Carne Trêmula (Carne Tremula),
de Pedro Almodóvar
(Espanha/França, 1997)

Em sua última visita por nossas terras, Pedro Almodóvar brindou os expectadores do programa Roda Viva, ao explanar, com guerrilheira desenvoltura, os problemas referentes à distribuição de filmes no âmbito ocidental. Naquela noite, imperou uma discussão fértil sobre os caminhos do cinema de arte, ou melhor, do cinema que não se submete às amarras do formatão americano. Uma discussão que se viabilizou graças a consciência de Almodóvar: "sincero fui em todas as imagens que já fiz", repetiu, opondo ao seu modo de fazer cinema, o tal formatão em questão. Embora o texto ipsis literis me falte, posso dizer que tal surpresa provinha menos do seu tom contido, porém impetuoso, do que por suas afirmações e informações precisas, matemáticas. Servindo-se delas, Pedro Almodóvar questionou, grosso modo, as políticas que interferem nas produções independentes, prejudicando até mesmo um cineasta do seu calibre. Confessou que embora seja autor de alguns filmes que constam de qualquer antologia recente, encontra empecilhos para filmar e distribuir.

Me perdoem os que não admitem imprecisões calcadas num suposto simbolismo, mas Carne Trêmula é reflexo do olhar ambíguo de Almodóvar que além da sinceridade por ele ressaltada, abriga um amor/ódio pela máquina americana. Um ódio justificado pelo aparato econômico-cultural que reitera as invariações estilísticas do formatão e a hipocrisia do star-system. Por conseguinte – e na contramão – o amor por cineastas como Hitchcock e Billy Wilder, astutos inventores dos clichês que Almodóvar adora desconstruir.

Ora, não é absurdo concluir que Carne Trêmula é o notável reflexo de um cineasta preocupado com a política do filme, mas que segue uma orientação distinta das propostas de Godard, por exemplo. Digamos que o clichê abraçado por Almodóvar suplanta a própria vocação do clichê, ou seja, ultrapassa aquela carga de simpatia que lhe é inerente, por uma nova interpretação. Por exemplo: o jogador de basquete/herói. Ele é o personagem que é popular, faz comercial de tênis (impagável) e fuma maconha (90% da NBA é, digamos, canabista). Almodóvar contorce o clichê para torná-lo estranho, ao invés de torná-lo somente empático. E é por essa empatia / estranheza, que seus filmes ultrapassam a mera repetição em prol do comentário crítico. Sua habilidade em revolver clichês é um trunfo.

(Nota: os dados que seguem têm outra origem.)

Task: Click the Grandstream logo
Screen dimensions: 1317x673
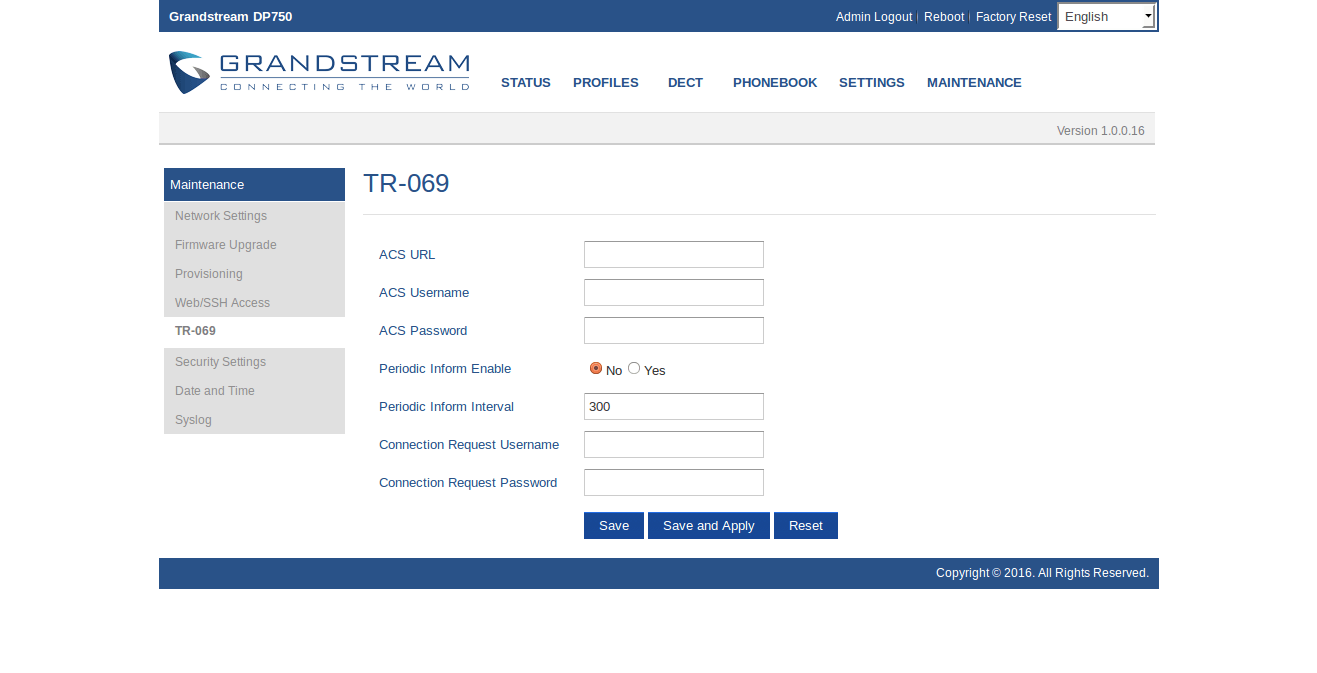Action: [318, 73]

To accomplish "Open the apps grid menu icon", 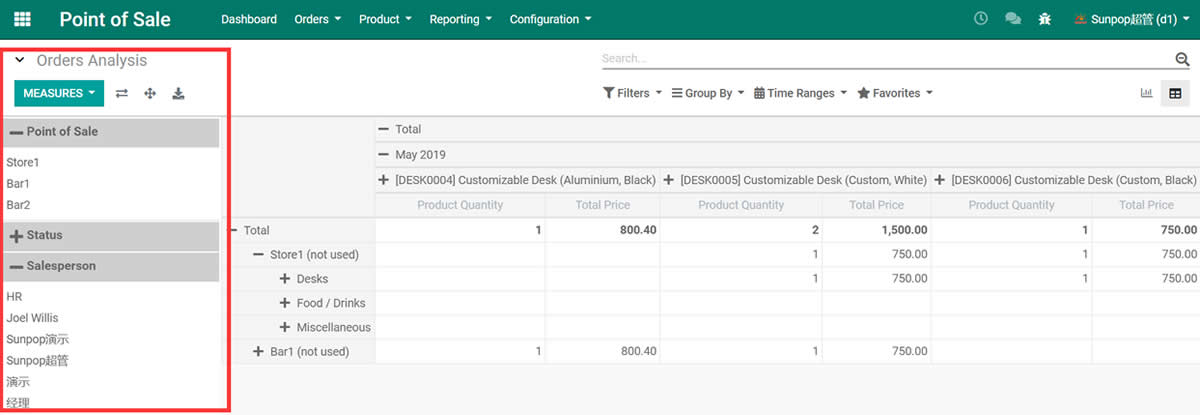I will pyautogui.click(x=22, y=19).
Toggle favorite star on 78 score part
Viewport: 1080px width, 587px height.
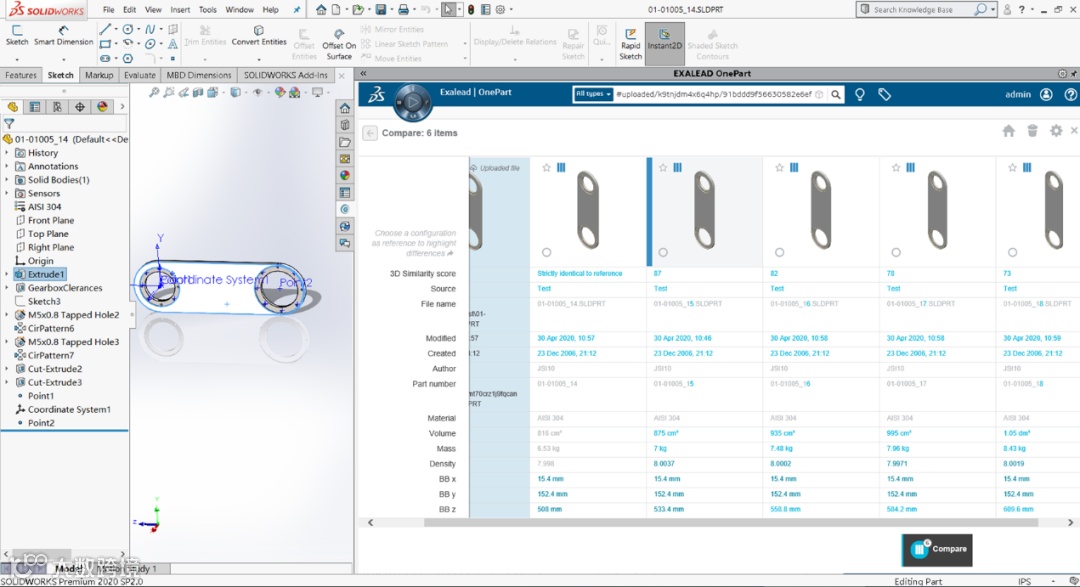[x=896, y=168]
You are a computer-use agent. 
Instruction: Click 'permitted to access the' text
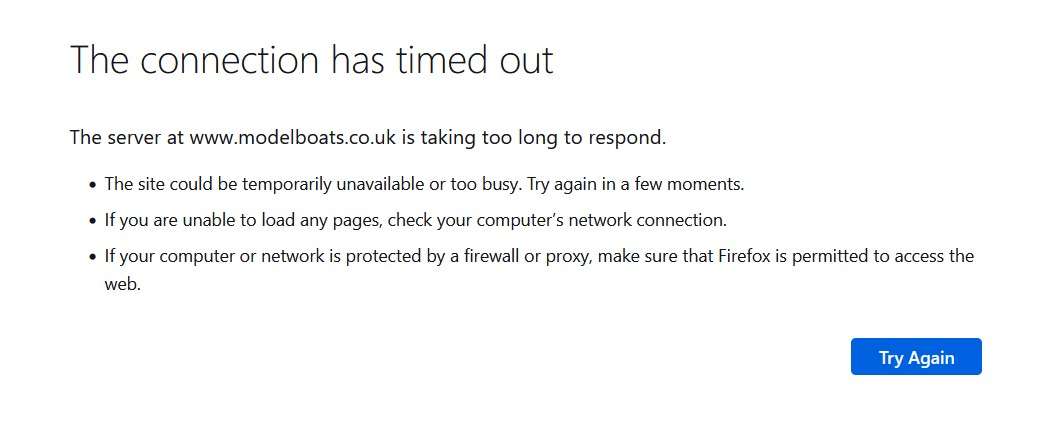coord(883,257)
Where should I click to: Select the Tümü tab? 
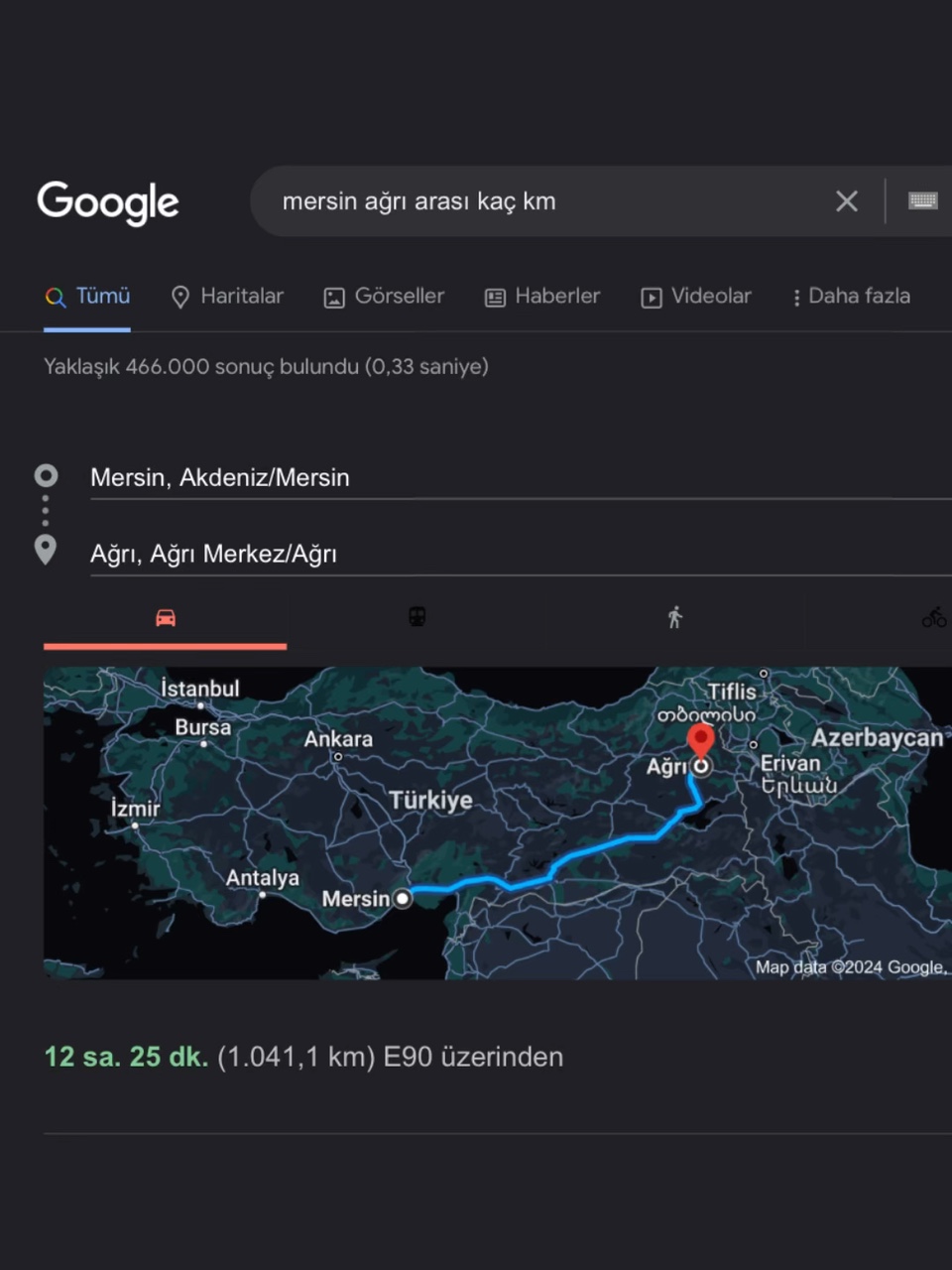[88, 297]
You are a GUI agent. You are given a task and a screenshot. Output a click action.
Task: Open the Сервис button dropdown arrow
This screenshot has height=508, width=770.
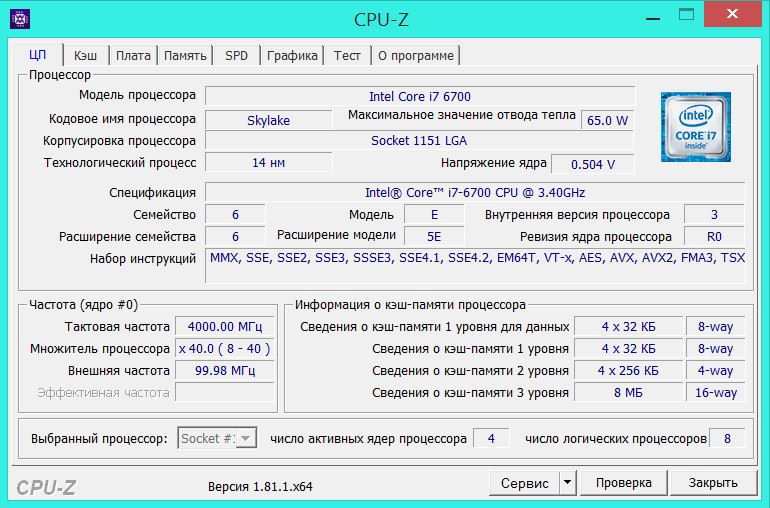pyautogui.click(x=567, y=483)
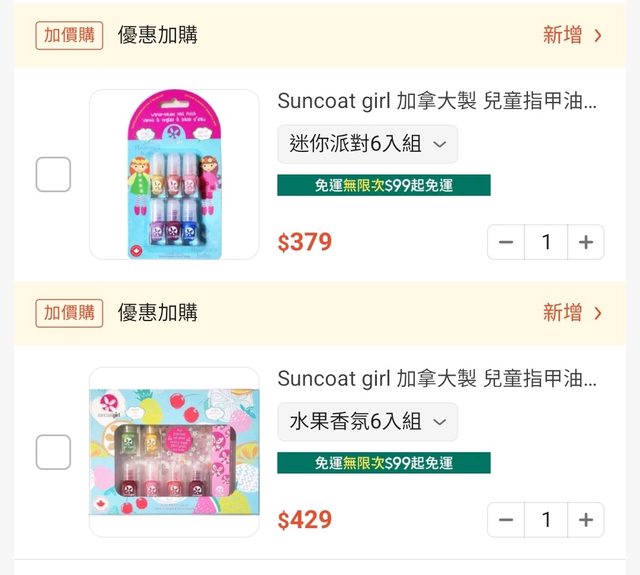Decrease quantity of the $379 nail polish set
Image resolution: width=640 pixels, height=575 pixels.
tap(506, 242)
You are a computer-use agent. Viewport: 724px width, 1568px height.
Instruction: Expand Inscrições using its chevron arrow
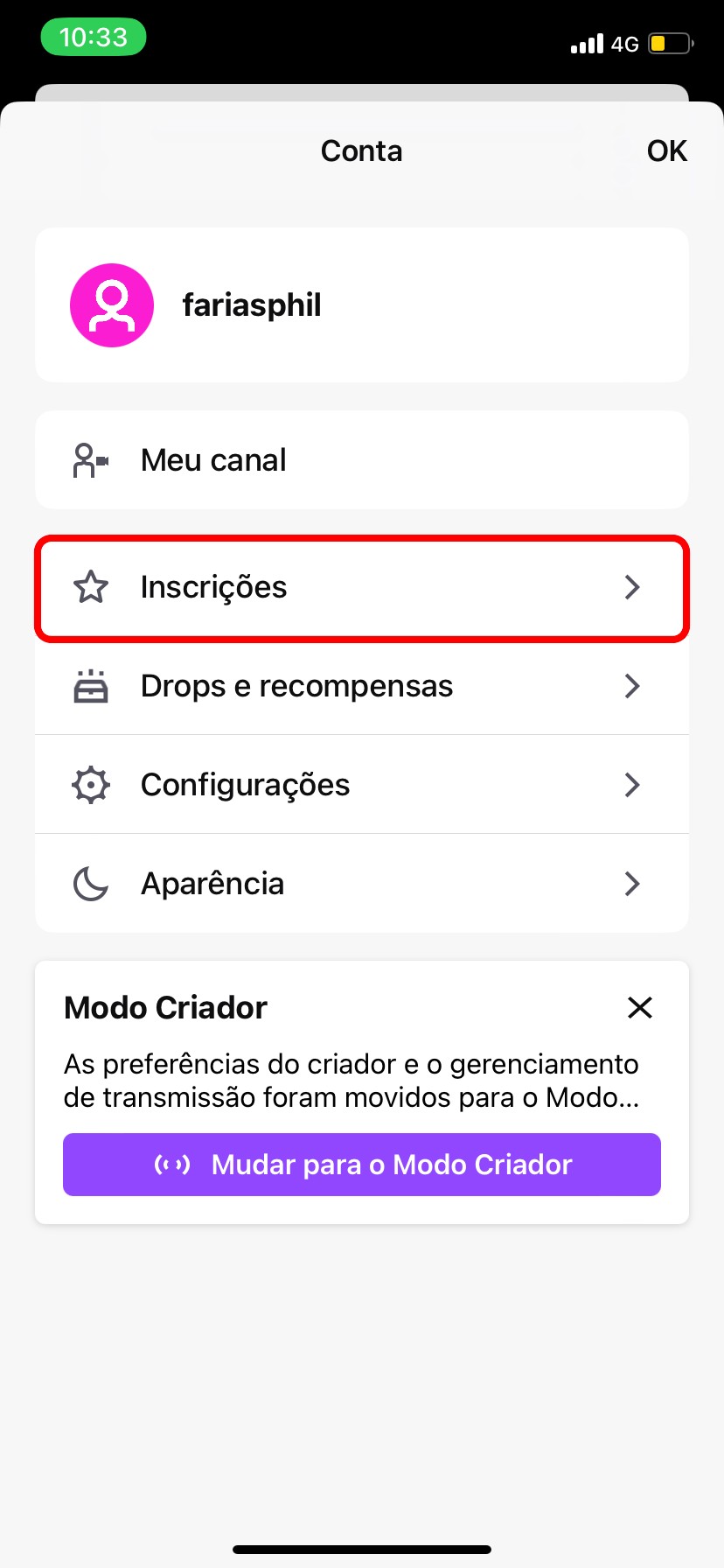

Basta submeter à esta razão toda primeira parte do filme. Um bebê nasce num ônibus, sob a benção de Frank Capra; um homem apaixonado e "disposto-a-tudo-para-conquistar-seu-amor"; uma dupla de policiais (Chips?); uma cinderela dark que encontra seu príncipe encantado... paraplégico. A resolução do caso, quando o policial da NBA descobre seu verdadeiro algoz, nos remete a qualquer enlatado de TV, assim como o final feliz na escolinha é, mais uma vez, Capra evocado.

Toda esta gama de personagens e situações são críticas debochadas, porém impregnadas de simpatia. Eis parte da força de Carne Trêmula: este ímpeto crítico, cada vez mais esquecido ou substituido pelo gostismo uniforme, perpetrado pelas máquinas dos "filmes de entretenimento".